Monday, July 14, 2014


"Our words can have a huge impact. Isn't it time we told her she's pretty brilliant, too? Encourage her love of science and technology and inspire her to change the world."
-Reshma Saujani

Recently I saw a public service announcement (PSA) on TV during a Mythbusters show.  Usually these are boring or pointless, and sometimes luridly shocking to try to terrify people into doing something, but this one was... well I'll tell you about it.  You might have seen it yourself.
It starts with a very little girl in a pretty dress outside, and the voice of her mom says "careful not to get your dress dirty!"

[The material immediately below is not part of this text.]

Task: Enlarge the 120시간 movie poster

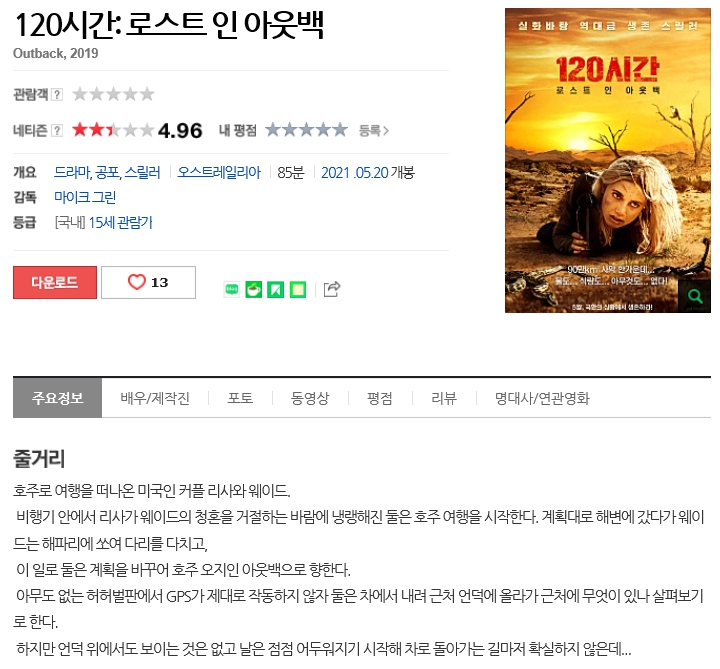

The next shot is her, a little older, pinning planets and stars to her ceiling in vast numbers, making it difficult for an adult to move through her bedroom.  Her mom says "I think this project is getting out of control."
The last shot is her a little older now, trying to use an electric screwdriver to build what looks like a rocket, and its obviously a little big and heavy for her, so she's struggling.  The parent says "be careful, let your brother do that!"

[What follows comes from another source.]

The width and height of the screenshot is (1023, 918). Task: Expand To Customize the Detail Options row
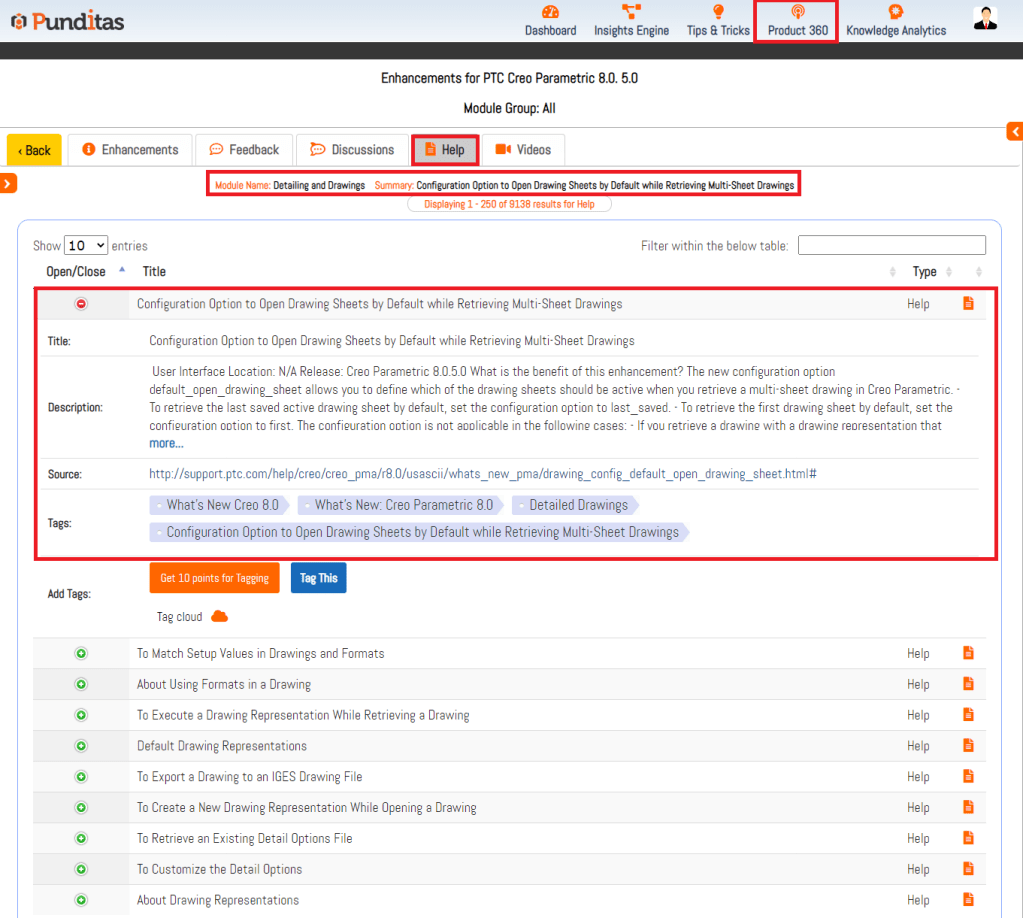82,869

The conclusion?  What you say to your child affects them, we need more girls in science.
Seriously?  Are girls so totally fragile and glassine, so pathetically weak and easily crushed that gentle parenting to protect and guide them will destroy their gentle souls?  Is the delight in science and industry such a guttering candle flame that it is snuffed by even the mildest breeze?
The moral of this ridiculous PSA is apparently: never correct or guide your girl because you will crush her free spirit and destroy our future.  Boys?  Heck with them, who needs them anyway.

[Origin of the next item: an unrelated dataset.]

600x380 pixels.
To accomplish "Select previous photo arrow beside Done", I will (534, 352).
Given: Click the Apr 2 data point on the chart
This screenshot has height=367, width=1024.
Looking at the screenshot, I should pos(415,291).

This manic need to get girls into science and technical fields is just wierd to me anyway, is there something inherently superior to these fields, or something shameful if girls just don't care to go into them?  Where's the PSA bemoaning the lack of girls in welding and digging ditches?
The entire exercise is part of the latest feminist jag to get more women into fields they don't seem terribly inclined to be part of, even if they have to be forced to.  The idea that maybe, just maybe girls aren't as interested in these areas seems to completely elude the people behind this stuff.
They quote a stat without any context or information claiming that "66 percent of 4th grade girls like science and math, but only 18 percent of college engineering majors are female." liking something doesn't mean you necessarily want to make a career out of it.  I suspect they ALSO like more traditional female-oriented work as well, is it so bad they go into those fields instead?
Its just such a poorly done, absurdity of an ad, and yet sites like ThinkProgress are touting it as wonderful stuff.  Some days I just shake my head.